### About this task
An exact copy of the data below is required; return it in full.

◇ ◇ ◇ ◇ ◇ ◇ ◇

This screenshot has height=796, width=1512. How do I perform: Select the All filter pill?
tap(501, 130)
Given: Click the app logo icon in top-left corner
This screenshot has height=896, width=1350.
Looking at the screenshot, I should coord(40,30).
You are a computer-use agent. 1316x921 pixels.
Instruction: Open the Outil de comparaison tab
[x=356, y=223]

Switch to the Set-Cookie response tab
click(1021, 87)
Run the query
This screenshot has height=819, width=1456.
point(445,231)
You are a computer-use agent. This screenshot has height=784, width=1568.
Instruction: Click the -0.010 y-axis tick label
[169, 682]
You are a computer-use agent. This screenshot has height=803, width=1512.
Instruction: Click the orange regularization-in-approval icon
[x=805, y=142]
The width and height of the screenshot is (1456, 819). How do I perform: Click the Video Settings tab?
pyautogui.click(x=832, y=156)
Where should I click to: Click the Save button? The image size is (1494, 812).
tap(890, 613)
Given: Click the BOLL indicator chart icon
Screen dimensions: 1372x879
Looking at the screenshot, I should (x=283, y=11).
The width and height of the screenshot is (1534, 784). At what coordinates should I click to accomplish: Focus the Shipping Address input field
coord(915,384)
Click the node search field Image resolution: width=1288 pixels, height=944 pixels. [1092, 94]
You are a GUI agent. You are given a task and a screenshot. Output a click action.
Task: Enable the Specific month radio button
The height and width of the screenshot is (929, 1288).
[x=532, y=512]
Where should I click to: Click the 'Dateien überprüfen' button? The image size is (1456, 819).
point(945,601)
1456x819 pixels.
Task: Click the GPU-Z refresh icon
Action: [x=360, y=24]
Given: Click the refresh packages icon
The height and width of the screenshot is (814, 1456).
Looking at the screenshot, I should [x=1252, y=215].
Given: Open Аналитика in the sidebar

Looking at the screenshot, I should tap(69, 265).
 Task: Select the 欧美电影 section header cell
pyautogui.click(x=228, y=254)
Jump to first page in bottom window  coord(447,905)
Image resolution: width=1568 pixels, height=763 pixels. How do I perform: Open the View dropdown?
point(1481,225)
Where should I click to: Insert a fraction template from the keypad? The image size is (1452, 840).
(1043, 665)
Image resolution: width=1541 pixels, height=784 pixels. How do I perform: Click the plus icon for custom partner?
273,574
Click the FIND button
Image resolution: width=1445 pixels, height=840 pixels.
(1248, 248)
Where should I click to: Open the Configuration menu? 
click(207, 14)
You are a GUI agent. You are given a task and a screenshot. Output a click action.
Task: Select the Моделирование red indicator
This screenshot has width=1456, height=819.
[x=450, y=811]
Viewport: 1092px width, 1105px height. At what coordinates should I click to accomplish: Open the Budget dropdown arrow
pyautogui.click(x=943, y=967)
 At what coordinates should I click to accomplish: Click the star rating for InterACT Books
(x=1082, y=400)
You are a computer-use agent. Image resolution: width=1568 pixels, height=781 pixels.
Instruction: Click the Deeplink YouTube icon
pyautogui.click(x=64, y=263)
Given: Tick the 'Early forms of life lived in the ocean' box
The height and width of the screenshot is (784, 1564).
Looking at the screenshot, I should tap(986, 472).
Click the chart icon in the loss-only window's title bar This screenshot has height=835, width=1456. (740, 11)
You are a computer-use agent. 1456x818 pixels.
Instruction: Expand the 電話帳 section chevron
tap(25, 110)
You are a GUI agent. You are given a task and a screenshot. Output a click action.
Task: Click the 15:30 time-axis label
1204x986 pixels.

◇ ◇ ◇ ◇ ◇ ◇ ◇

### Response box
This screenshot has height=796, width=1512. How do I perform: Select the All filter pill?
tap(501, 130)
Given: Click the app logo icon in top-left corner
This screenshot has height=896, width=1350.
Looking at the screenshot, I should coord(40,30).
You are a computer-use agent. 1316x921 pixels.
Instruction: Open the Outil de comparaison tab
[x=356, y=223]

Switch to the Set-Cookie response tab
click(1021, 87)
Run the query
This screenshot has height=819, width=1456.
point(445,231)
You are a computer-use agent. This screenshot has height=784, width=1568.
Instruction: Click the -0.010 y-axis tick label
[169, 682]
You are a computer-use agent. This screenshot has height=803, width=1512.
Instruction: Click the orange regularization-in-approval icon
[x=805, y=142]
The width and height of the screenshot is (1456, 819). How do I perform: Click the Video Settings tab?
pyautogui.click(x=832, y=156)
Where should I click to: Click the Save button? The image size is (1494, 812).
tap(890, 613)
Given: Click the BOLL indicator chart icon
Screen dimensions: 1372x879
Looking at the screenshot, I should (x=283, y=11).
The width and height of the screenshot is (1534, 784). At what coordinates should I click to accomplish: Focus the Shipping Address input field
coord(915,384)
Click the node search field Image resolution: width=1288 pixels, height=944 pixels. [1092, 94]
You are a GUI agent. You are given a task and a screenshot. Output a click action.
Task: Enable the Specific month radio button
The height and width of the screenshot is (929, 1288).
[x=532, y=512]
Where should I click to: Click the 'Dateien überprüfen' button? The image size is (1456, 819).
point(945,601)
1456x819 pixels.
Task: Click the GPU-Z refresh icon
Action: [x=360, y=24]
Given: Click the refresh packages icon
The height and width of the screenshot is (814, 1456).
Looking at the screenshot, I should [x=1252, y=215].
Given: Open Аналитика in the sidebar

Looking at the screenshot, I should tap(69, 265).
 Task: Select the 欧美电影 section header cell
pyautogui.click(x=228, y=254)
Jump to first page in bottom window  coord(447,905)
Image resolution: width=1568 pixels, height=763 pixels. How do I perform: Open the View dropdown?
point(1481,225)
Where should I click to: Insert a fraction template from the keypad? The image size is (1452, 840).
(1043, 665)
Image resolution: width=1541 pixels, height=784 pixels. How do I perform: Click the plus icon for custom partner?
273,574
Click the FIND button
Image resolution: width=1445 pixels, height=840 pixels.
(1248, 248)
Where should I click to: Open the Configuration menu? 
click(207, 14)
You are a GUI agent. You are given a task and a screenshot. Output a click action.
Task: Select the Моделирование red indicator
This screenshot has width=1456, height=819.
[x=450, y=811]
Viewport: 1092px width, 1105px height. At what coordinates should I click to accomplish: Open the Budget dropdown arrow
pyautogui.click(x=943, y=967)
 At what coordinates should I click to accomplish: Click the star rating for InterACT Books
(x=1082, y=400)
You are a computer-use agent. Image resolution: width=1568 pixels, height=781 pixels.
Instruction: Click the Deeplink YouTube icon
pyautogui.click(x=64, y=263)
Given: Tick the 'Early forms of life lived in the ocean' box
The height and width of the screenshot is (784, 1564).
Looking at the screenshot, I should tap(986, 472).
Click the chart icon in the loss-only window's title bar This screenshot has height=835, width=1456. (740, 11)
You are a computer-use agent. 1456x818 pixels.
Instruction: Expand the 電話帳 section chevron
tap(25, 110)
You are a GUI agent. You are given a task and a screenshot. Output a click action.
Task: Click the 15:30 time-axis label
1204x986 pixels.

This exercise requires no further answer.